In many ways my paraglider is the best possible platform for airborne photography, as it provides me with an unrestricted 180-degree view in both horizontal and vertical directions, like a flying lawn chair. It's also relatively quiet in flight (it sounds like a moped), and it lets me fly low and slow over the land with a minimum of disturbance to the people and animals below. For takeoff, I don't need an airfield, only a small patch of open terrain slightly larger than a basketball court, with enough running room and no trees or power lines in front of me. While I can gain as much as 6,000 feet on a flight, I prefer to shoot at 100 to 500 feet above ground.
The aircraft consists of three components: the "wing" of the paraglider (similar to an acrobatic parachute), a 65-pound backpack-mounted motor, and a single-seat harness that ties it all together.

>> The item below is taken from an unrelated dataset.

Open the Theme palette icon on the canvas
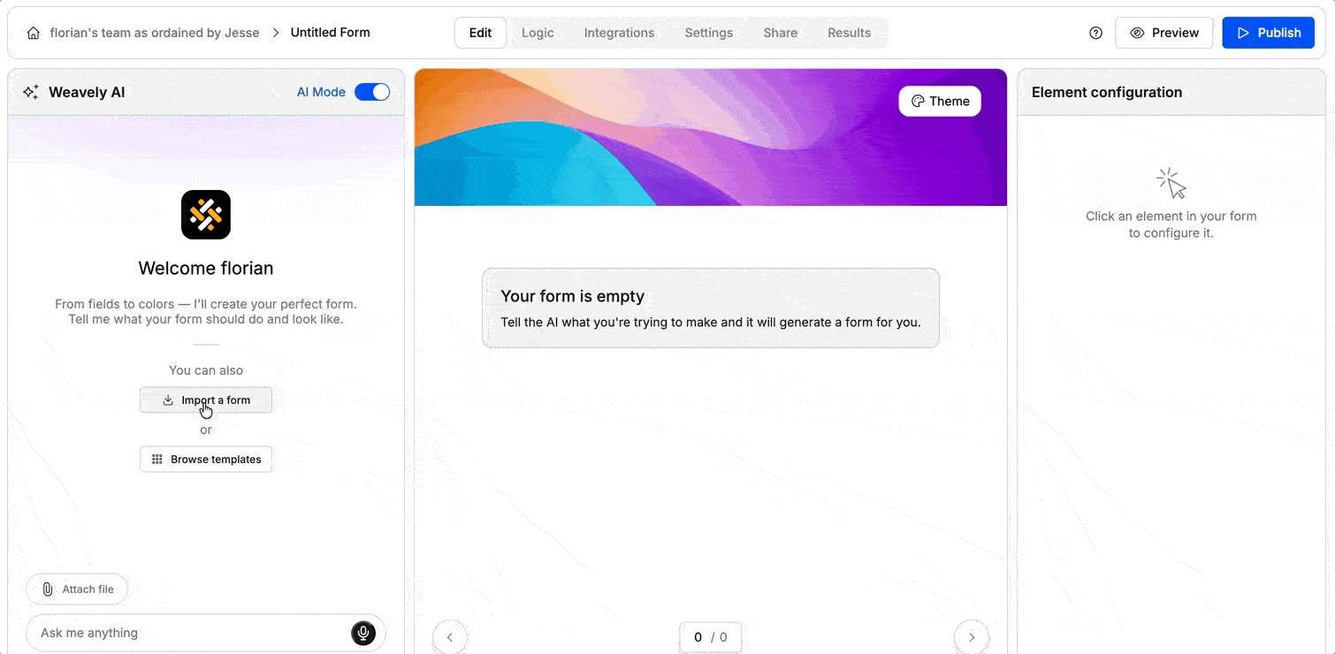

The wing flies at only one speed, approximately 30 miles an hour. I steer with a combination of leaning and pulling on Kevlar brake lines attached to the paraglider's trailing edge. It's a lot of trouble to get off the ground, but in flight it's a beautiful thing. The whole contraption packs up into three large duffels, each of which travels as standard baggage on most commercial aircraft. I've paraglided on five continents and had my share of mishaps, like landing in the ocean while photographing whales in Mexico. Generally speaking, though, if I had used any other kind of aircraft for what I do, I probably wouldn't be alive today. I have a firm rule never to fly over terrain on which I can't make an emergency landing, such as large forests, big cities, volcanic rocks, or great expanses of water without a safety boat. My most common problem is a stumbled landing, followed by an inelegant headfirst sprawl onto the ground.
In the Sahara, my paraglider enabled me to discover areas that were unreachable any other way. Round pre-Islamic cemeteries were easy to spot from the air; Muslim burial grounds are oblong and point the faces of their deceased toward Mecca, like a compass needle. In Niger, I could see signs of ancient agriculture in an area that hadn't had sufficient rainfall for crops in thousands of years. On one visit, my Tuareg guide led us to a caravan of ten men and hundreds of camels, moving their ancient cargo of funnel-shaped blocks of edible salt on a trade route used for centuries by their ancestors. From above, they looked like a chain of army ants.